Your objective: Copy, word for word, the line containing "1024x576 pixels." and each line that follows it in the entries below; pictures do not belong in the copy.

Dataset entries:

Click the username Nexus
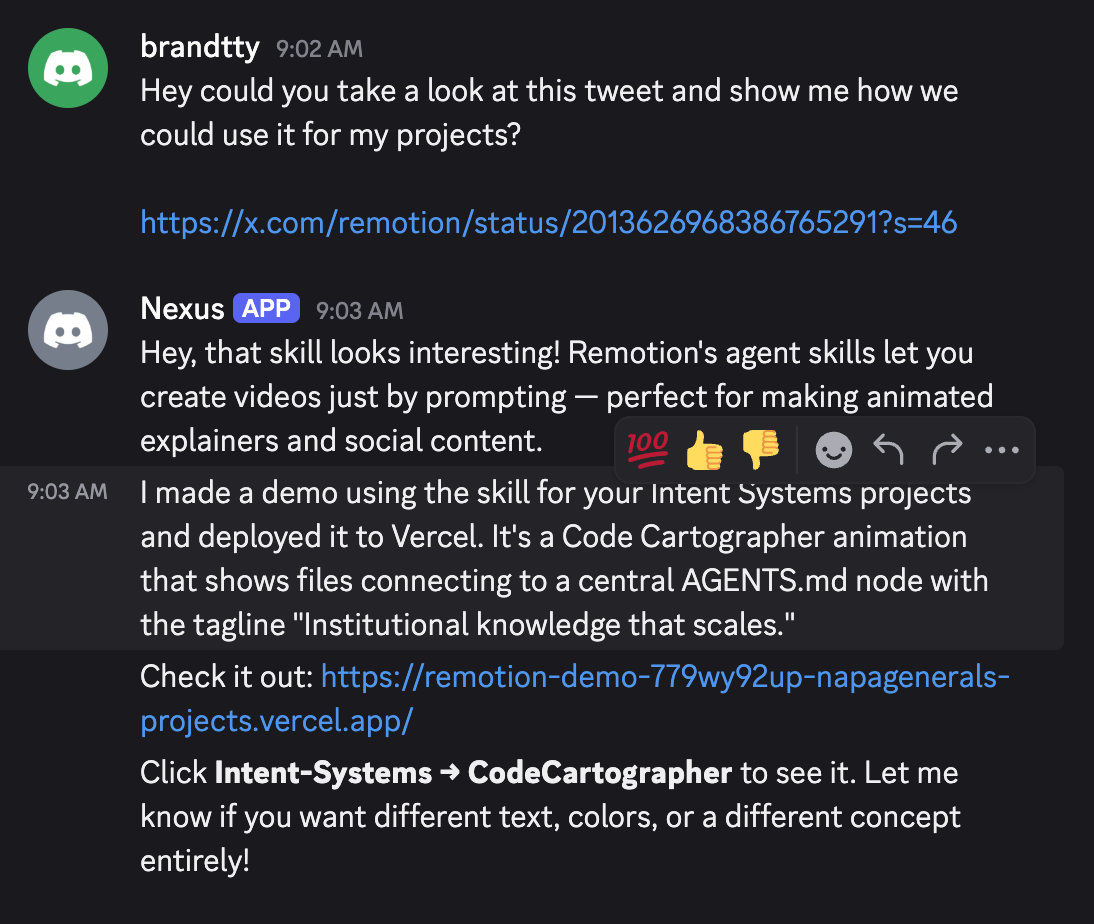The width and height of the screenshot is (1094, 924). click(182, 308)
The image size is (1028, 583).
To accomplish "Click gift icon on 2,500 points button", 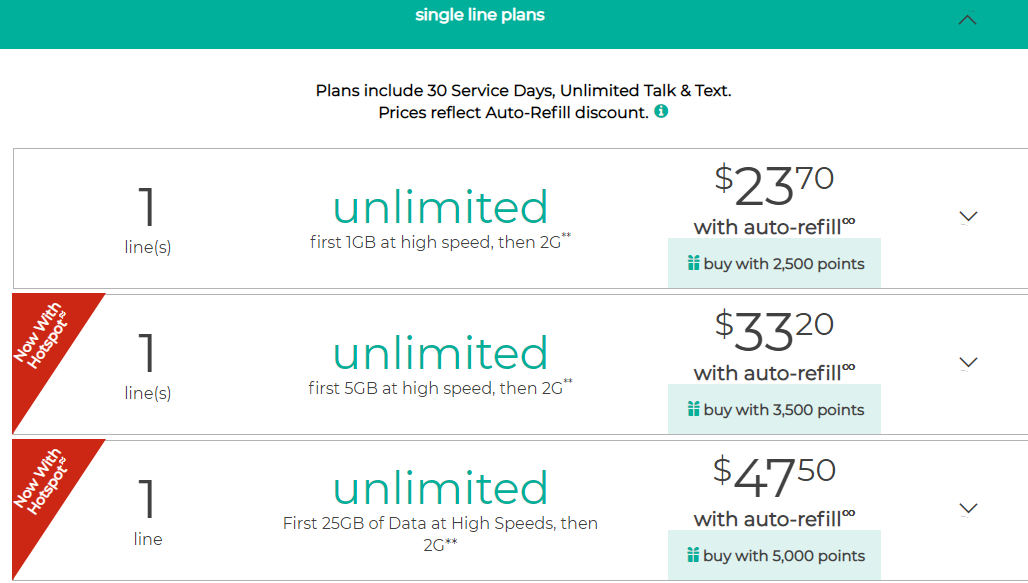I will tap(693, 264).
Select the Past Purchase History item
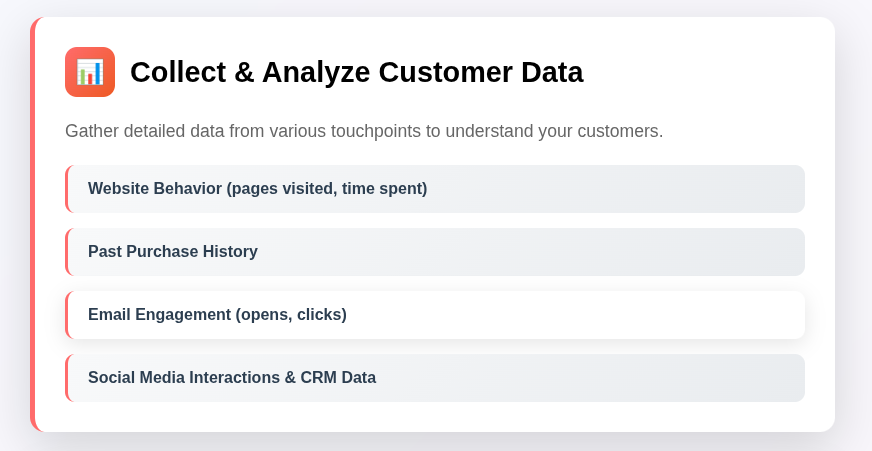Viewport: 872px width, 451px height. click(435, 252)
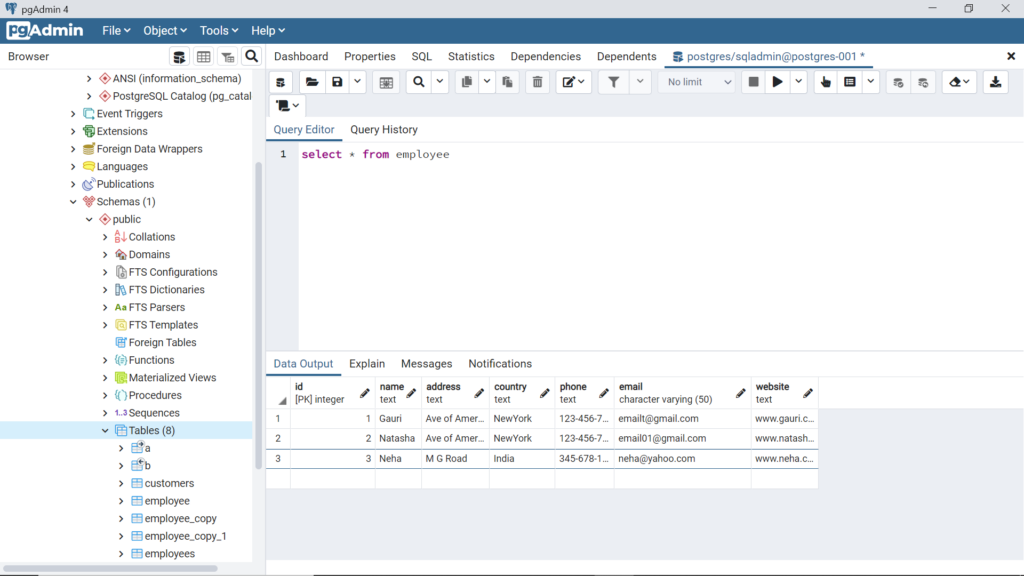Image resolution: width=1024 pixels, height=576 pixels.
Task: Select the Gauri row number cell
Action: 278,418
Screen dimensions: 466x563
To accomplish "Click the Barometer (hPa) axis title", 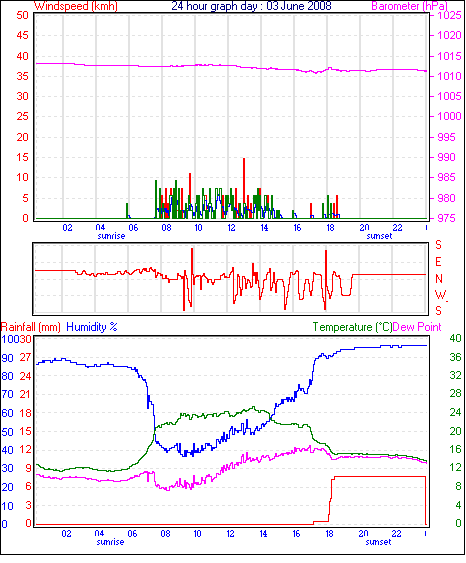I will coord(410,6).
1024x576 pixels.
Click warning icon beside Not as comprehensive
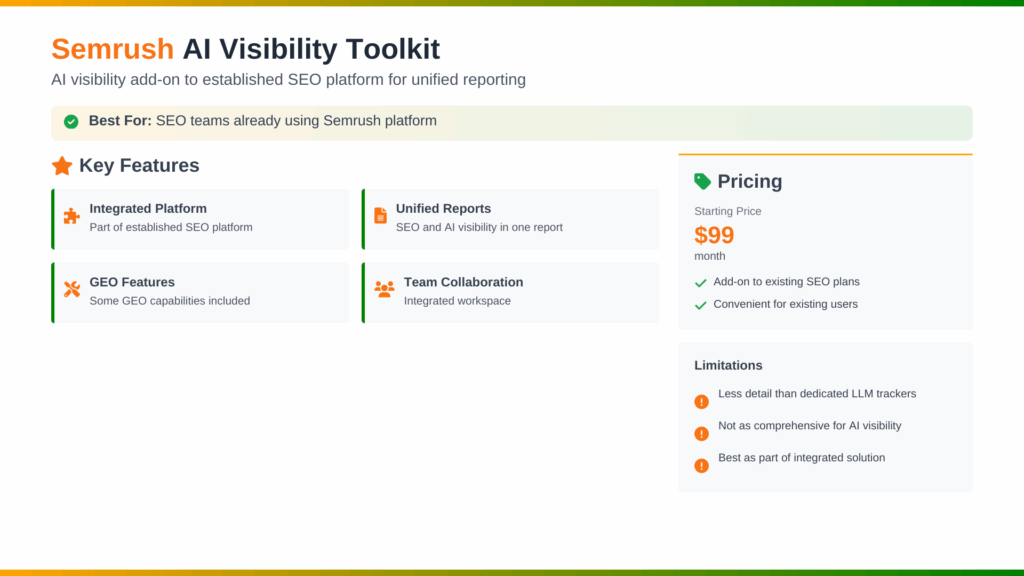point(701,433)
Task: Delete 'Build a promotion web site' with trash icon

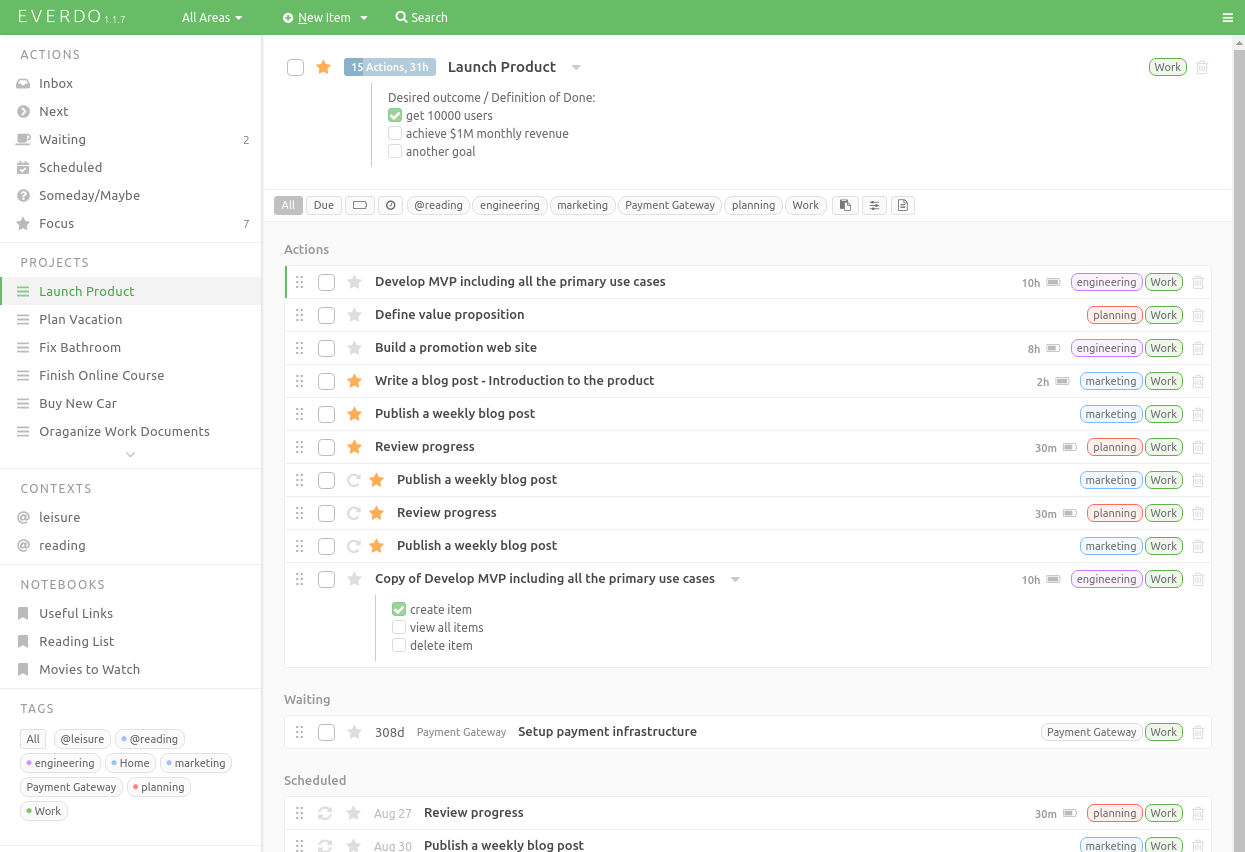Action: (x=1198, y=349)
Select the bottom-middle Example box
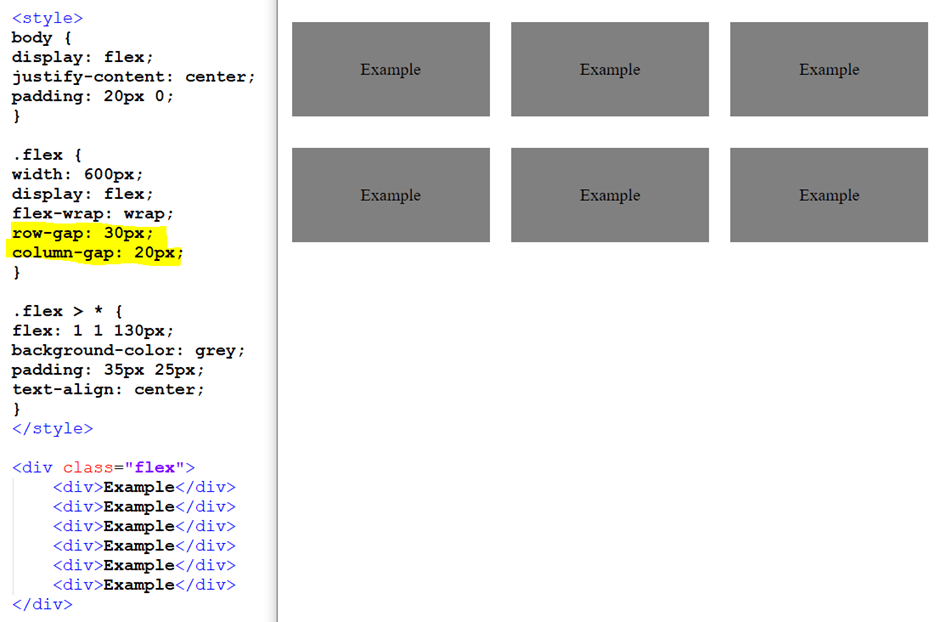This screenshot has height=622, width=940. pyautogui.click(x=610, y=195)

Answer space:
1024x576 pixels.
Click warning icon beside Not as comprehensive
point(701,433)
Task: Delete 'Build a promotion web site' with trash icon

Action: (x=1198, y=349)
Select the bottom-middle Example box
This screenshot has height=622, width=940. pyautogui.click(x=610, y=195)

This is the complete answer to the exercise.